### Challenge
Lay out the entries from the line with "Given: Click the blue Continue button" up to and including the line with "Looking at the" as a Markdown table, leaving out any blank lines. Use two columns, Row and Line: Row holds the row number and Line holds the line.

### Material to process
========================================
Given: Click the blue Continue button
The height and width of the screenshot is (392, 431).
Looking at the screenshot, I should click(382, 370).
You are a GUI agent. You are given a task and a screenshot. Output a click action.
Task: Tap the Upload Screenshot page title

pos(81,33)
========================================
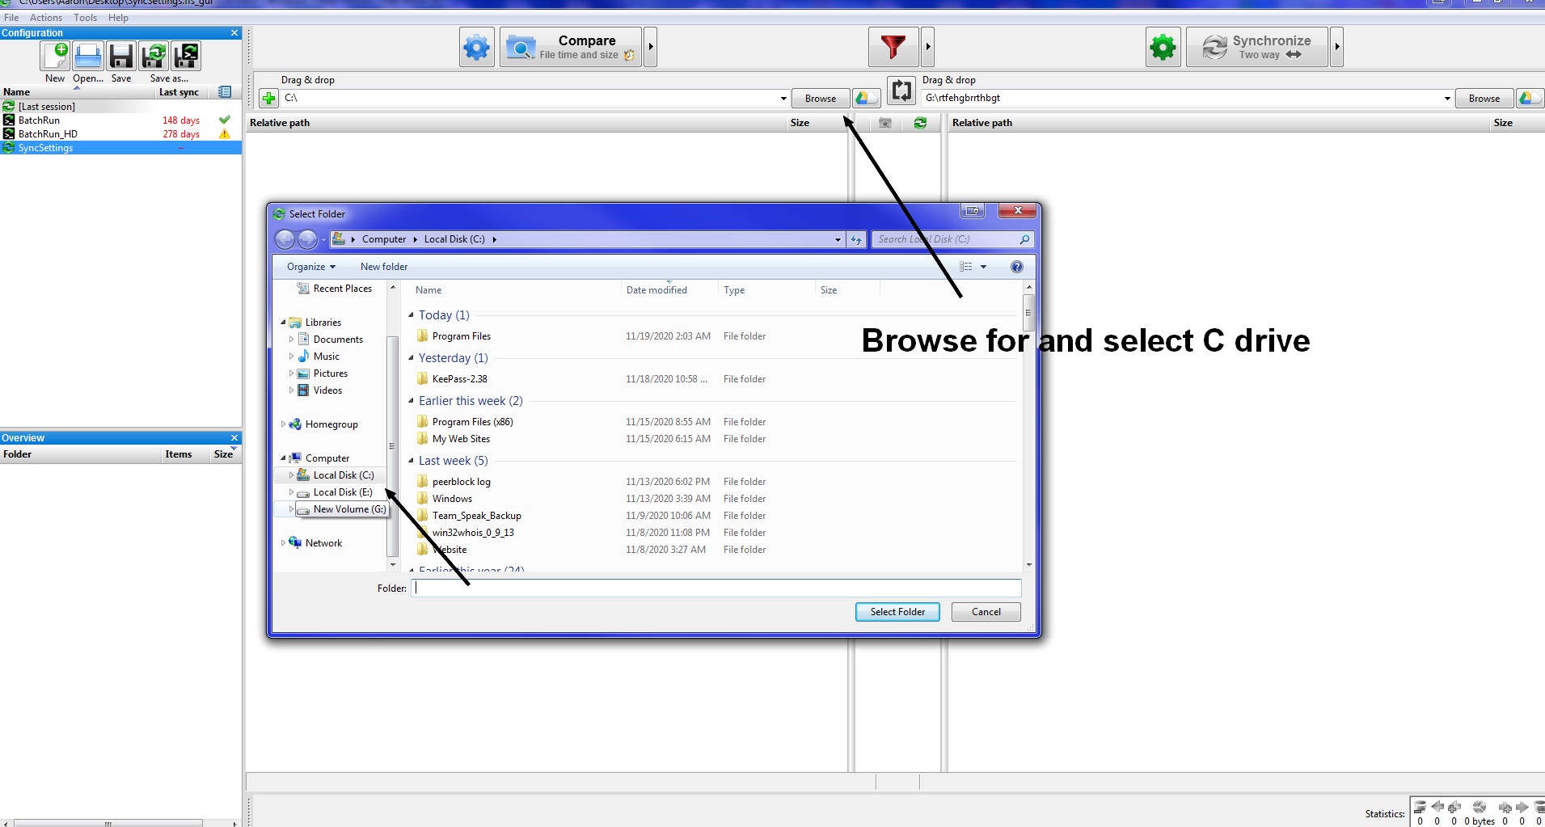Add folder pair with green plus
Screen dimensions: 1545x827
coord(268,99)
========================================
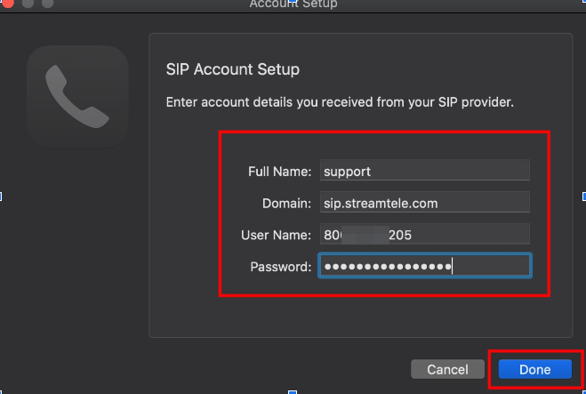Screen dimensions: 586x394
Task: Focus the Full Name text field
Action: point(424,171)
========================================
### Complete answer
| Row | Line |
|---|---|
| 1 | Given: Click the blue Continue button |
| 2 | The height and width of the screenshot is (392, 431). |
| 3 | Looking at the screenshot, I should click(382, 370). |